(Text and element pointing records)
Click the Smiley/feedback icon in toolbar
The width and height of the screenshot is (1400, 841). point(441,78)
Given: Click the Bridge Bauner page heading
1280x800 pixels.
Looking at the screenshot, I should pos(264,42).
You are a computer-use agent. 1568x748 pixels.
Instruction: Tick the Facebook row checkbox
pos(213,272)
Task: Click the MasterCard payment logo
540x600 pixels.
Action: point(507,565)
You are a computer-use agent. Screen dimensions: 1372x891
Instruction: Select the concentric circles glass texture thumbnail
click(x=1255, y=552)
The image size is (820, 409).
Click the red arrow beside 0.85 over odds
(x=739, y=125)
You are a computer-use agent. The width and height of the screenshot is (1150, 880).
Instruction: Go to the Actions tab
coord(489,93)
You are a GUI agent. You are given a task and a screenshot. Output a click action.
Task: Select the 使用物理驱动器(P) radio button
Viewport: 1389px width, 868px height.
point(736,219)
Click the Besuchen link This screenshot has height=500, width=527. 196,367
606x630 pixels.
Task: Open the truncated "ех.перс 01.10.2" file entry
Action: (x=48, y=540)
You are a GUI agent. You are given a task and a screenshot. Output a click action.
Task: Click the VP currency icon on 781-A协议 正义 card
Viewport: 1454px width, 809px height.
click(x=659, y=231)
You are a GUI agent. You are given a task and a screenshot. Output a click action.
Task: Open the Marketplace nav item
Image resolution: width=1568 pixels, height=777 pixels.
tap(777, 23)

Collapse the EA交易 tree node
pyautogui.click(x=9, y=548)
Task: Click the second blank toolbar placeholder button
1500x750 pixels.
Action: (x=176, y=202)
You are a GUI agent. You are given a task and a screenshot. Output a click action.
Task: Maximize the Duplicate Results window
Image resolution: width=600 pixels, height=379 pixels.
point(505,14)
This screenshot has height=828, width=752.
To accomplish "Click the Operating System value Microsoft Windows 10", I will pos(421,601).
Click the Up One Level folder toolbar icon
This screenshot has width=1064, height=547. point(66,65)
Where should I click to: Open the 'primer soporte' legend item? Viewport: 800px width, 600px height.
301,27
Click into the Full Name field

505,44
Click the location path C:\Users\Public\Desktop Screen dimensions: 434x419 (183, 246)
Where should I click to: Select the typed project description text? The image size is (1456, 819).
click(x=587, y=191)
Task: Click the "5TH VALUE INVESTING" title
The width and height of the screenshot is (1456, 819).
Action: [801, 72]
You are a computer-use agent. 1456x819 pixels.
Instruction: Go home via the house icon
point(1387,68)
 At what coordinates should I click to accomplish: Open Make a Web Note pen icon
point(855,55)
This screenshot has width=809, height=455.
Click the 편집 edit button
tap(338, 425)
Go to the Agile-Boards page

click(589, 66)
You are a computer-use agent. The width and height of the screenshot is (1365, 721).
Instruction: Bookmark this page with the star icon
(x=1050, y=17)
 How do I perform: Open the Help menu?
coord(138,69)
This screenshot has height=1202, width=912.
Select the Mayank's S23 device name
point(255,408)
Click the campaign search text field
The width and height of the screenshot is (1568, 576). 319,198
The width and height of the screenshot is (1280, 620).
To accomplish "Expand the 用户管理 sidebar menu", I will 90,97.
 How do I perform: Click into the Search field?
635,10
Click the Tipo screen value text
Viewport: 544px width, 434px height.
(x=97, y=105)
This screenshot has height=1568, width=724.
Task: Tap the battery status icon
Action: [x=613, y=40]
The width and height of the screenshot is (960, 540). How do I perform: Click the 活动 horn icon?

*AIM*: Reproduce the material from the line containing "Click the campaign search text field" through the end, substituting "input box" for "text field" and leaving everything else unchanged.

*THE RESPONSE*:
Click the campaign search input box
The width and height of the screenshot is (1568, 576). 319,198
The width and height of the screenshot is (1280, 620).
To accomplish "Expand the 用户管理 sidebar menu", I will 90,97.
 How do I perform: Click into the Search field?
635,10
Click the Tipo screen value text
Viewport: 544px width, 434px height.
(x=97, y=105)
This screenshot has height=1568, width=724.
Task: Tap the battery status icon
Action: [x=613, y=40]
The width and height of the screenshot is (960, 540). How do I perform: Click the 活动 horn icon?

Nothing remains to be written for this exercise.